Clinical Outcomes of Endoscopic Third Ventriculostomy in Obstructive Hydrocephalus: A Single-Center Observational Study
DOI:
https://doi.org/10.36552/pjns.v30i2.1250Abstract
Introduction: Endoscopic third ventriculostomy (ETV) is a well-established treatment for obstructive hydrocephalus and provides a more physiologic alternative to shunt surgery. But there is variability in clinical outcomes.
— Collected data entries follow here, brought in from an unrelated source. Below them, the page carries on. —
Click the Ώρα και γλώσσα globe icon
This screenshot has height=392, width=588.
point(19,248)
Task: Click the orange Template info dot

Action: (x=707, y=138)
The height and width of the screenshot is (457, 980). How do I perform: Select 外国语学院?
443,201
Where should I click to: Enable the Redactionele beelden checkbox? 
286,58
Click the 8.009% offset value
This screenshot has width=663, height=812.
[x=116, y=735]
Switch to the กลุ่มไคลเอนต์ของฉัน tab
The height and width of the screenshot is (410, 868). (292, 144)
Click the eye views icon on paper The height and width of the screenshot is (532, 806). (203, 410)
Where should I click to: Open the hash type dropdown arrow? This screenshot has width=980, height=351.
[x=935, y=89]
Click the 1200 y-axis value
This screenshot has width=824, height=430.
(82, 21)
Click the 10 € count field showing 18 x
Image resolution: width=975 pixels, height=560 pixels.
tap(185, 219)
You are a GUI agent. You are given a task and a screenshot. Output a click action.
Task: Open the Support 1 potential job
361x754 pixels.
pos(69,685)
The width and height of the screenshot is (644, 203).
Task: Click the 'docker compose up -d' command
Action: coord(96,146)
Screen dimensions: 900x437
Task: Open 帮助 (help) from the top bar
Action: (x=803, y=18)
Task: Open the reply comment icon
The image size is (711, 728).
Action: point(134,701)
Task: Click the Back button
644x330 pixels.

Objective: To perform an exploratory analysis of factors associated with treatment success.
Methods: We conducted a retrospective observational study of 36 patients who received ETV for obstructive hydrocephalus between February 2023 and December 2025. Patient characteristics, etiology, clinical presentation, and outcomes were reviewed. ETV was considered successful if there was clinical improvement without requiring further cerebrospinal fluid diversion. Chi-square and independent t-tests were used for statistical analysis.
Results: The mean age range was 15 ± 10 years, and 66.7% were men. The most common diagnosis was aqueductal stenosis (50%). The success rate was 80.6% and the complication rate 13.9%. There was no significant correlation between success and age (p = 0.18), sex (p = 0.34), or etiology (p = 0.21), but a trend towards higher rates of success was observed in patients with aqueductal stenosis.
Conclusion: ETV is a safe, successful method of treating obstructive hydrocephalus with good short-term results. Although no statistically significant associations were found, a trend towards superior outcome in certain etiologies was noted. Further research with larger cohorts and longer follow-up is needed to better characterize factors associated with the outcome.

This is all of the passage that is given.